Directions for this task
Below are the records; collect from them each line containing the string "will".

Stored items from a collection

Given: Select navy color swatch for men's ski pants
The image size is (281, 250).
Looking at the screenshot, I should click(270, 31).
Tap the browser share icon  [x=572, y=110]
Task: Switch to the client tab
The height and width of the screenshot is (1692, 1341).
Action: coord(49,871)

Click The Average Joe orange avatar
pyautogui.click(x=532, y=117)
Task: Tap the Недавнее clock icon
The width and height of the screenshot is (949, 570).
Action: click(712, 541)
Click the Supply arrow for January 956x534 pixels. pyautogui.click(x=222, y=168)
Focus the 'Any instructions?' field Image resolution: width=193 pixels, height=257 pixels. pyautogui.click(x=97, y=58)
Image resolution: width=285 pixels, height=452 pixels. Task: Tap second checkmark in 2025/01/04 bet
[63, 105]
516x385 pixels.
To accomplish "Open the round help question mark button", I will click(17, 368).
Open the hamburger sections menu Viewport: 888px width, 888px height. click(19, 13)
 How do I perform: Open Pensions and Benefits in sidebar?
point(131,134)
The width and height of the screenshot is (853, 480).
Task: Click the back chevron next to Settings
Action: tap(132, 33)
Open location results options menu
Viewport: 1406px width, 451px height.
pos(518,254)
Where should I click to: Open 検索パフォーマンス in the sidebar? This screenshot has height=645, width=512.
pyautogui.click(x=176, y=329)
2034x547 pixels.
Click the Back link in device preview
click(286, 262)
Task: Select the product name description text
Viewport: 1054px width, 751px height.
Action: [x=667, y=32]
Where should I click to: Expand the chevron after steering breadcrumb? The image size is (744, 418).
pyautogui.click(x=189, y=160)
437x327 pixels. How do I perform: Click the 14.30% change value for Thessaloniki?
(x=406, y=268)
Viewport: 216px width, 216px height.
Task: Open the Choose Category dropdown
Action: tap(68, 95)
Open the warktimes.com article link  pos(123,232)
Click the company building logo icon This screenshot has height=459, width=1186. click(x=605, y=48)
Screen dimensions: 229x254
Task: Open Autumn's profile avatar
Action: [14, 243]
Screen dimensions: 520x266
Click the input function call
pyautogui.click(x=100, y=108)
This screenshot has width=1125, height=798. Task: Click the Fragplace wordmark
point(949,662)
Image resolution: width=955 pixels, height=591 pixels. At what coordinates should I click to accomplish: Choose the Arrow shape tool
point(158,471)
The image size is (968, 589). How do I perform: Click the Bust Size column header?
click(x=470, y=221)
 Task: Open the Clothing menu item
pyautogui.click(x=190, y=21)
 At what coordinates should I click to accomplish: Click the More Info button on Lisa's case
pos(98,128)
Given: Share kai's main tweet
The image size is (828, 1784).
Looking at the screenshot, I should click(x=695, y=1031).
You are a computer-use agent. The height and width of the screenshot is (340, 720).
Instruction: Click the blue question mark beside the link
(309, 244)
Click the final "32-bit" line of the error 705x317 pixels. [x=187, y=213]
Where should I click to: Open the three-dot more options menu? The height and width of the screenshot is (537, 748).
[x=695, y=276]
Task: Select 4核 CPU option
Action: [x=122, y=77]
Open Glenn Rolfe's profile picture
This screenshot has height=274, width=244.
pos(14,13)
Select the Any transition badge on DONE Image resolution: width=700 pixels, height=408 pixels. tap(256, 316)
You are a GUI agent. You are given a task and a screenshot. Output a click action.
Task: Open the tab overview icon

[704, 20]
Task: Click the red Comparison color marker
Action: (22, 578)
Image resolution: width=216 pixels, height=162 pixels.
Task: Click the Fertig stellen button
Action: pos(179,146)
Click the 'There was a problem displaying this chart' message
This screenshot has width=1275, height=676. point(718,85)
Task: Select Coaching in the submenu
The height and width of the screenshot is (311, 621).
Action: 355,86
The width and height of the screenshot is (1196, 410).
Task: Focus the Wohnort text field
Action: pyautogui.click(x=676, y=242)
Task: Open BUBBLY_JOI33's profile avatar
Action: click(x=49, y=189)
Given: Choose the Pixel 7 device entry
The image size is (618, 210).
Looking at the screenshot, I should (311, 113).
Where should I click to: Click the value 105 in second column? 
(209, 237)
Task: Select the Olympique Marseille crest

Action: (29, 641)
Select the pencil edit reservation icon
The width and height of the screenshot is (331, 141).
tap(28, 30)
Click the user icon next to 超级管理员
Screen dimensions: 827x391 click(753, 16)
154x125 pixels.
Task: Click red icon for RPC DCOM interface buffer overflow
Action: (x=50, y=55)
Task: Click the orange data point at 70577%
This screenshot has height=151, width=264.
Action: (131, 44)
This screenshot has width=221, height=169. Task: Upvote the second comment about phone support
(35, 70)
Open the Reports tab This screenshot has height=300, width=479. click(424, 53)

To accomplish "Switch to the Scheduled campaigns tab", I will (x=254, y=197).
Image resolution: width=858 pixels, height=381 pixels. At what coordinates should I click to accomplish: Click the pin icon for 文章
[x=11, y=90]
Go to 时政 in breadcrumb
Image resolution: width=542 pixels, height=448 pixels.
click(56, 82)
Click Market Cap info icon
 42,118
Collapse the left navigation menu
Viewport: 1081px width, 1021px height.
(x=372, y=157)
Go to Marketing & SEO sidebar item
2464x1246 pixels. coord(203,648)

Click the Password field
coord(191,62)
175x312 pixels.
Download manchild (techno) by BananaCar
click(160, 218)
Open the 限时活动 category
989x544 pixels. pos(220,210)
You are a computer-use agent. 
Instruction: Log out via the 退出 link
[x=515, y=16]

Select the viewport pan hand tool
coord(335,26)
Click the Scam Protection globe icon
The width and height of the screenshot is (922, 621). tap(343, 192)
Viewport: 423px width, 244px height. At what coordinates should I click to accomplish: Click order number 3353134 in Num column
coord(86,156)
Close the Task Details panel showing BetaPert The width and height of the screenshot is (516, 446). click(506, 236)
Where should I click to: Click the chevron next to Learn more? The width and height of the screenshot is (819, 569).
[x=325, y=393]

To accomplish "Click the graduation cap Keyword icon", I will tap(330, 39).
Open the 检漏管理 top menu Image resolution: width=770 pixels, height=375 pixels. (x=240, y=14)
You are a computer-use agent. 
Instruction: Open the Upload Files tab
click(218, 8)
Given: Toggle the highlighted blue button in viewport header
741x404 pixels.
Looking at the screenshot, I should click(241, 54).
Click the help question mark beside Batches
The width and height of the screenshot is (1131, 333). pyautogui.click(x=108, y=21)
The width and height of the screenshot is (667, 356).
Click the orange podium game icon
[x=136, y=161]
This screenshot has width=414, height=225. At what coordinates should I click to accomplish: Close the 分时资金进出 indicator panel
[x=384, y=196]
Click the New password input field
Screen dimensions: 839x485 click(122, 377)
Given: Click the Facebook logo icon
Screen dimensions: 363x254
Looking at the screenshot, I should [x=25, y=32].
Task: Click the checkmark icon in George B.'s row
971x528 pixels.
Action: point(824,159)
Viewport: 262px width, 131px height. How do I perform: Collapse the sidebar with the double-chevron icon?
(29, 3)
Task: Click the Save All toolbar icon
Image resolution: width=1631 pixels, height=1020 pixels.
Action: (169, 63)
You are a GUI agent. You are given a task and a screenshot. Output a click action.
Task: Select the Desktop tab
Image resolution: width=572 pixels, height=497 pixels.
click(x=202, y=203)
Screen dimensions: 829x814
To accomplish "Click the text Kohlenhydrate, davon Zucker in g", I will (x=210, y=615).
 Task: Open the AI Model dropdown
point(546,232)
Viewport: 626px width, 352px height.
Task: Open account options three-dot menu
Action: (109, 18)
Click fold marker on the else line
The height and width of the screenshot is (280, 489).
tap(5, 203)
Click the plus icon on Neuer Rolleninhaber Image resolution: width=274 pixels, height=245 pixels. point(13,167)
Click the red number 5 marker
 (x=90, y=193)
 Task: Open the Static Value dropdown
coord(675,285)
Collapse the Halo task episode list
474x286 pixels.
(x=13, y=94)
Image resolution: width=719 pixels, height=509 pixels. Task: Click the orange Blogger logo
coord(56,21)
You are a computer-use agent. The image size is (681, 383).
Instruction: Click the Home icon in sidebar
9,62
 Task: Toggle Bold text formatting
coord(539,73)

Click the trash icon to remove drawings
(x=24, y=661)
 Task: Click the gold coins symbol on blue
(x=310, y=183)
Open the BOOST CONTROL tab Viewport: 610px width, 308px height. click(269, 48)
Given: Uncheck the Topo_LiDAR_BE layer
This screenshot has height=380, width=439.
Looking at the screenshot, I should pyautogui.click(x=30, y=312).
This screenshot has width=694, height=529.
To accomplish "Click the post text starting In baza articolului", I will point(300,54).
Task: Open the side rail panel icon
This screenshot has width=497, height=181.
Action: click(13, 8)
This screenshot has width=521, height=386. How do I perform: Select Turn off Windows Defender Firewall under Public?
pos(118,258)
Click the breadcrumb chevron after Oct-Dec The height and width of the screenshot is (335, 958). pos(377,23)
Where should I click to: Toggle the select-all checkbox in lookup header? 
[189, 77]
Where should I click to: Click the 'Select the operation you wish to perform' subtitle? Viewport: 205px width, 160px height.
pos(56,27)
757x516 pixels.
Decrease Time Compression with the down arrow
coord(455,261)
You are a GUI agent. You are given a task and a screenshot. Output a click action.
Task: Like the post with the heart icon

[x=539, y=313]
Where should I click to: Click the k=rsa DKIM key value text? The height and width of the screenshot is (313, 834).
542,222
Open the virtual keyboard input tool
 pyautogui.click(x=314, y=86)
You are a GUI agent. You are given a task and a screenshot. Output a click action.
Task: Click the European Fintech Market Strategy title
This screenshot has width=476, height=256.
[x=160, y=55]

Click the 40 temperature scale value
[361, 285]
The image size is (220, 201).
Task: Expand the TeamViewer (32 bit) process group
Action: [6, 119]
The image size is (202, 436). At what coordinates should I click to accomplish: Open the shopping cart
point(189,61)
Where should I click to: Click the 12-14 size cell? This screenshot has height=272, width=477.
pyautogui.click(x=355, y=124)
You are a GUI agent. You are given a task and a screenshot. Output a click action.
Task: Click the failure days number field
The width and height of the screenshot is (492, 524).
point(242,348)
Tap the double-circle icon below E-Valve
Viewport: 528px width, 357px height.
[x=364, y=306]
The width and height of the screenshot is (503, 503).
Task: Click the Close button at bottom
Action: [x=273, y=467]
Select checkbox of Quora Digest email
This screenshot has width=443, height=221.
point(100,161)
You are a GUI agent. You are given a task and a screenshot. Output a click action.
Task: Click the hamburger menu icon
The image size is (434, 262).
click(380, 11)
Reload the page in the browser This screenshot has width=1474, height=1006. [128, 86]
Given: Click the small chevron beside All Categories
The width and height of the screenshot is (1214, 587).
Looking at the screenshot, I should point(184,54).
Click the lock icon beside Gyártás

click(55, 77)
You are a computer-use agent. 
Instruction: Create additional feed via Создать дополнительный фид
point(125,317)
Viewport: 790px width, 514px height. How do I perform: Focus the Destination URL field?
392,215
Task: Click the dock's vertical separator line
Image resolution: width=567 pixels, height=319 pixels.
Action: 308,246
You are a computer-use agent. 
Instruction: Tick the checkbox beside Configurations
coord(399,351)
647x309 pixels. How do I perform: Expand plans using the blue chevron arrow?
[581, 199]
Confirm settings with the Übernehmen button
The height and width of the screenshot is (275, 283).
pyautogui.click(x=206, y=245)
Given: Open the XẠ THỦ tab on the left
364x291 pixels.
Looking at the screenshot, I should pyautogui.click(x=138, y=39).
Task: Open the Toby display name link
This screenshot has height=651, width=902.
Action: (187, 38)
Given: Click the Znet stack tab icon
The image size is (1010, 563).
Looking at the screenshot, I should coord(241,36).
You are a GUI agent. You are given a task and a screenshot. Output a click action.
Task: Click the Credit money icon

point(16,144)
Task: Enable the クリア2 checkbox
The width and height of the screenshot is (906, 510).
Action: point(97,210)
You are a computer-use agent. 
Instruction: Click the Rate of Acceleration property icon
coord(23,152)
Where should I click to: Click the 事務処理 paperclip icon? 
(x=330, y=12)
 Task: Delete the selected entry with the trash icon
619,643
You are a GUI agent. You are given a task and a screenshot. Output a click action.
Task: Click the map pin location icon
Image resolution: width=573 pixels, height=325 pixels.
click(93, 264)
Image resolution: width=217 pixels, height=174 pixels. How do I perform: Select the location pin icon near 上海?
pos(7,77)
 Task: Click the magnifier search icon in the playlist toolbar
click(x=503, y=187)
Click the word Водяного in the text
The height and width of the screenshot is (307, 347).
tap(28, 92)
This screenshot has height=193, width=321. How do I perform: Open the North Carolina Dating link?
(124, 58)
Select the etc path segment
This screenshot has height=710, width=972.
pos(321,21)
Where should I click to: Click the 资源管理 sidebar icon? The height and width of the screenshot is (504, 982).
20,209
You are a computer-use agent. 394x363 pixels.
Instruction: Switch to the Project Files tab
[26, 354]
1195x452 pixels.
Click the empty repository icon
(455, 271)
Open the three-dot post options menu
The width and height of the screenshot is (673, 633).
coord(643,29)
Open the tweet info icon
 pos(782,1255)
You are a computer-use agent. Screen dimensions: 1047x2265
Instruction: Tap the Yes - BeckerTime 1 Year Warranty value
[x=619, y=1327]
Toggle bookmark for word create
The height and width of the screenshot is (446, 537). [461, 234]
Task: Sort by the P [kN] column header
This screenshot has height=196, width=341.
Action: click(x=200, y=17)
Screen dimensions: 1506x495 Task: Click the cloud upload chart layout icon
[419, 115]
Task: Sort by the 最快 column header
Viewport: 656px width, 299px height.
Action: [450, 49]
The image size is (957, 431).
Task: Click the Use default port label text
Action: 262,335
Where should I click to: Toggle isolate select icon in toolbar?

Task response
To accomplish "Open the round help question mark button", I will click(17, 368).
To accomplish "Switch to the Scheduled campaigns tab", I will (x=254, y=197).
To accomplish "Click the graduation cap Keyword icon", I will tap(330, 39).
To accomplish "Click the text Kohlenhydrate, davon Zucker in g", I will (x=210, y=615).
To accomplish "Click the post text starting In baza articolului", I will point(300,54).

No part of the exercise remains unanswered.